### Written tasks
[a] Answer these questions about the blog posts, each answer on its own line marked to match:
(i) What is the title of the post dated June 30, 2007?
(ii) Where did the writer and B go, according to the post dated June 29, 2007?
(iii) What does the writer say music does for you?
[b] Do these statements agree with the blog posts? Answer yes or no for each, quoting the words from the blog posts that decide it.
(i) The writer calls the fear of losing happiness a normal human fear.
(ii) B knew beforehand who was playing at the concert.
(iii) The June 30 post says everything sounds calm today.
[c] Can you carry on the blog posts from their last sentence?

### Text excerpt
________
Saturday, June 30, 2007

The light

Discovering the light into a sea of shadows is a huge adventure:
getting lost anywhere also when you know where u are is something so usual for the travellers of life. I need a light to know my way, I need a key to open my doors, I need to be brave to face all the dungeons life give to me.

Is not kinda sacrifice, or I dunno feel lika sad boy, i only thing that I want to preserve my happiness and to fight for her; was so difficult to have it, that sometimes I am scared about loosing her, even if I pay all the attentions of the world, keeping an eye open every moment.
Ok, I won't be paranoid, it's a normal human fear that won't manage my life and my desires. sometimes it takes me from the feet and try to drag me down into the deepest darkness of the world, that's why I need a light every time. i won't get lost if i don't want to get lost, and I will always try to find a way out from sadness.
Today everything sounds a bit menacing.
My own sun will clean my own shadows.

Friday, June 29, 2007

A dream

I dunno that a dream could be real when you manage to do it with all your strenght: Yesterday we've been on a concert me and my B - was quite difficult to manage that she doesn't know nothing bout the concert and who's playing.. and someone somewhere, some fucking Big god choosen to don't let her know nuthin' bout the evening. Was a big surprise for her, and for the first time i saw her really without words.
Music and vibes could really create something special for people.
Makes us sick, happy and crazy!
That's what I love 'bout music: she speaks for you.
She can find the words and the way to say thing, and makes you feel stronger.
________
### Recorded information
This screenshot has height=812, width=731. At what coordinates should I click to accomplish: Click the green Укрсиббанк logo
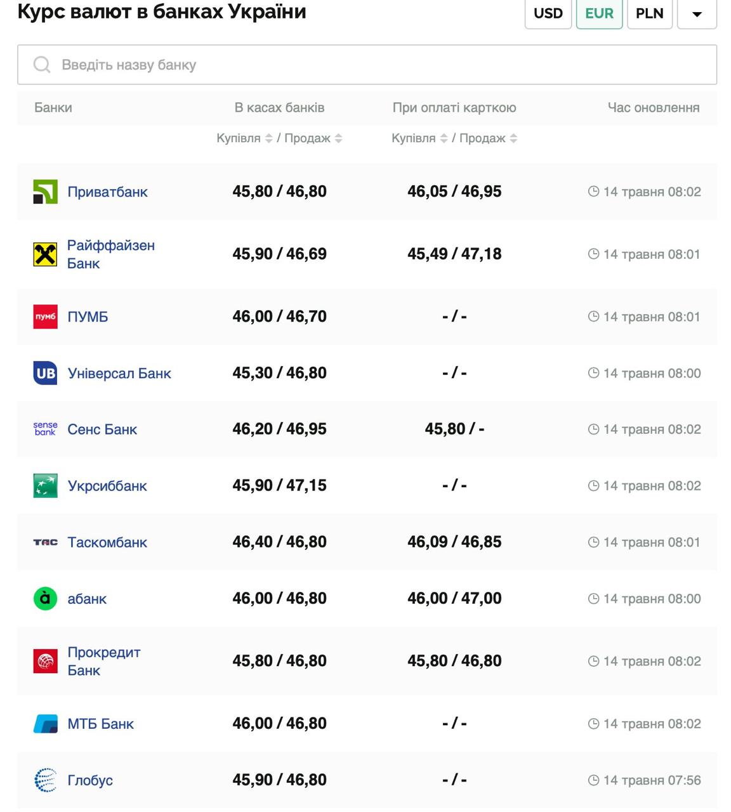[45, 486]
________
### Exercise responses
[a]
(i) The light
(ii) To a concert
(iii) It speaks for you.

[b]
(i) Yes: "it's a normal human fear that won't manage my life and my desires"
(ii) No: "she doesn't know nothing bout the concert and who's playing"
(iii) No: "Today everything sounds a bit menacing."

[c]
Can't do nuthin' without my music.

Ah one thing i forgot, B danced on mr Bungle's "California" - my favourite album ever! - and this thing makes me CRAZY!
How beautiful is that?!??!
'Slike a dream! As the one that became reality!


Wednesday, June 27, 2007

The tree

Was thinking that beautiful things can and must exists inside our normal life.





Today I bought a Bonsai to explain to B how our life could be.
A three has his own history and in the moment you buy it you buy also his own life.. from so on your life is behind it and you live with it! i love this thing: to be a part of someone life.
This is something I wanted to show to B, how the life of something can become important for your own life. how her life can become important for my own life.
One thing was fot in my mind, a bonsai is difficult to manage and is quite difficult to make it grow up.. something like love... difficult but amazing to manage!
I need every time to confirm to myself the beauty of my life.

We are what we want 2 B!

Tuesday, June 26, 2007

Destiny and choices

Tonight something weird happened.
B told me i was waking up telling her "I love you B, i love u so much!"..
Can't remember..
I was talking while I was sleeping. There is consciousness in sleep? What I was dreaming? The air in My hometown is hot, and is cooking my brain? (So we bought a wind maker in Iron. Was cold after that!) - Or i am simply getting lost anywhere in my love? Is crazy how your life could take a wave instead of another, choices are the basic turn point of the river of life.
I love that: no destiny, only choices!

But sometimes i cannot stop believing in destiny 4 example I was driving and listening with B to the Jeff Buckley's version of hallelujah, i thought We were living too fast and suddenly I drove the car to 20 km/h.
Every car was so fast and was even faster than us ( ok we were super slow). We reached the pay point ( i dunno the name in english - is the place where you pay once you took a big road).
I put my window down and there was a sticker on the paying point. what was wrote on it? "Va tutto bene" - Everything is fine.
Got crazy!

Monday, June 25, 2007

Island of soul

Ok, last post of the day... sounds like I am only posting:
I was thinking 'bout the existence of this blog, and the exsistence of many other blogs.. once nobody knows them, they are like a lost island in the middle of the sea, whose inhabitant is a crazy old man talking nonsense only by himself.
But there is something that amaze me in being discovered, and in leaving my thoughts through all the passing time..
Frozen on a monitor, waiting for some eyes.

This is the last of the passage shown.